-- begin Given information --

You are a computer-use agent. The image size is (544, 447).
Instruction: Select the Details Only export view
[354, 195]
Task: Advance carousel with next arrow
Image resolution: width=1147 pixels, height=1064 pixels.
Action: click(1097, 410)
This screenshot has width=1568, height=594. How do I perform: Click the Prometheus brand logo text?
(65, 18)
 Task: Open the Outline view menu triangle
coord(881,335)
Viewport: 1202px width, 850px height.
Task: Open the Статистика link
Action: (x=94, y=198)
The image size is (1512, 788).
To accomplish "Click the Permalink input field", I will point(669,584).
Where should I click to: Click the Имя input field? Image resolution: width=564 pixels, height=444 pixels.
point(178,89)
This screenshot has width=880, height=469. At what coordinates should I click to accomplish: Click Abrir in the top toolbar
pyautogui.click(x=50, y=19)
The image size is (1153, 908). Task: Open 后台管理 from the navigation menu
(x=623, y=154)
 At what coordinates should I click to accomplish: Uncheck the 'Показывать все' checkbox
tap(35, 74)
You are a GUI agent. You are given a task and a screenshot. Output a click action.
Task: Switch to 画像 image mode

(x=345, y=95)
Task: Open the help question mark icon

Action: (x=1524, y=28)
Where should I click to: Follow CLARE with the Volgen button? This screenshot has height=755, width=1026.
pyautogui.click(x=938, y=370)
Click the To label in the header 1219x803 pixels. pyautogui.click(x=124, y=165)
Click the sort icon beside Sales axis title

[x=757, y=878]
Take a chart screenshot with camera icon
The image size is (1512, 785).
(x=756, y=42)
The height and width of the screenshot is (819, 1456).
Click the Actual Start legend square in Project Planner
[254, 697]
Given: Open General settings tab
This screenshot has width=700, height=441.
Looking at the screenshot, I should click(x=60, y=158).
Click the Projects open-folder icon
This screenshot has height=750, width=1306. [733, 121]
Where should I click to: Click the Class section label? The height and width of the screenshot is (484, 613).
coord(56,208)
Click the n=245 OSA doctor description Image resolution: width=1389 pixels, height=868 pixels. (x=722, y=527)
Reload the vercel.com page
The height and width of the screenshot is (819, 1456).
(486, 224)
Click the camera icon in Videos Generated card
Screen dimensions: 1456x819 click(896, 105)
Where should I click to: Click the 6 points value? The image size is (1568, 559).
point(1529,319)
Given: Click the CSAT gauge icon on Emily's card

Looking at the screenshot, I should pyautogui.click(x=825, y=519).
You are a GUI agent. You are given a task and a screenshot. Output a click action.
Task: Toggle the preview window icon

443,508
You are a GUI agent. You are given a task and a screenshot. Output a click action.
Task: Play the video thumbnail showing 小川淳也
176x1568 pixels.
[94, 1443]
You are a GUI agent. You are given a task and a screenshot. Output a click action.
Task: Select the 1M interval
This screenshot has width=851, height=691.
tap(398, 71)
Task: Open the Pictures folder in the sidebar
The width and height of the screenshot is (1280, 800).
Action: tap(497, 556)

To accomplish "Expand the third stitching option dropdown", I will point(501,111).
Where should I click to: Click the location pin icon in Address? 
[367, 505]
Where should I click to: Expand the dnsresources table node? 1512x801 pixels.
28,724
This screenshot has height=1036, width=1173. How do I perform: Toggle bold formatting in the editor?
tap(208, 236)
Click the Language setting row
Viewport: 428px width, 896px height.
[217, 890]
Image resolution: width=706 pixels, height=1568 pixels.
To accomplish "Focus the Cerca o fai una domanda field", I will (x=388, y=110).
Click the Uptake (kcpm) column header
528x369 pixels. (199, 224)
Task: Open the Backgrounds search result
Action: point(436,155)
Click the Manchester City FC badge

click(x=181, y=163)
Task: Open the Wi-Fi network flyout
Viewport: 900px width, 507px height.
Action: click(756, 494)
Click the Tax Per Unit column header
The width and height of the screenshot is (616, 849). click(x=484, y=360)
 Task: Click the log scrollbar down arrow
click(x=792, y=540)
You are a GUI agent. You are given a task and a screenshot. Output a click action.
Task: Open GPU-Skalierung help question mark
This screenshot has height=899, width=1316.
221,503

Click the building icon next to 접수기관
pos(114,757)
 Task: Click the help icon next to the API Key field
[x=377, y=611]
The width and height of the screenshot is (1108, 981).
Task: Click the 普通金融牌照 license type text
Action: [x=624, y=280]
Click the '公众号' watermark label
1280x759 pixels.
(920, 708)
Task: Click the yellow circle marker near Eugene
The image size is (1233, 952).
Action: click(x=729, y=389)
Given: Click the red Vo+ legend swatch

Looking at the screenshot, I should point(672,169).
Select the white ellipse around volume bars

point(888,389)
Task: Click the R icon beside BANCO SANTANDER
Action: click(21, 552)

-- end Given information --

• **Problem statement**
Could you copy out the listing above, from its very first line down to and including the line that contains "pyautogui.click(x=938, y=370)", leaving every line unchanged?

• **Correct answer**
You are a computer-use agent. The image size is (544, 447).
Instruction: Select the Details Only export view
[354, 195]
Task: Advance carousel with next arrow
Image resolution: width=1147 pixels, height=1064 pixels.
Action: click(1097, 410)
This screenshot has width=1568, height=594. How do I perform: Click the Prometheus brand logo text?
(65, 18)
 Task: Open the Outline view menu triangle
coord(881,335)
Viewport: 1202px width, 850px height.
Task: Open the Статистика link
Action: (x=94, y=198)
The image size is (1512, 788).
To accomplish "Click the Permalink input field", I will point(669,584).
Where should I click to: Click the Имя input field? Image resolution: width=564 pixels, height=444 pixels.
point(178,89)
This screenshot has width=880, height=469. At what coordinates should I click to accomplish: Click Abrir in the top toolbar
pyautogui.click(x=50, y=19)
The image size is (1153, 908). Task: Open 后台管理 from the navigation menu
(x=623, y=154)
 At what coordinates should I click to accomplish: Uncheck the 'Показывать все' checkbox
tap(35, 74)
You are a GUI agent. You are given a task and a screenshot. Output a click action.
Task: Switch to 画像 image mode

(x=345, y=95)
Task: Open the help question mark icon

Action: (x=1524, y=28)
Where should I click to: Follow CLARE with the Volgen button? This screenshot has height=755, width=1026.
pyautogui.click(x=938, y=370)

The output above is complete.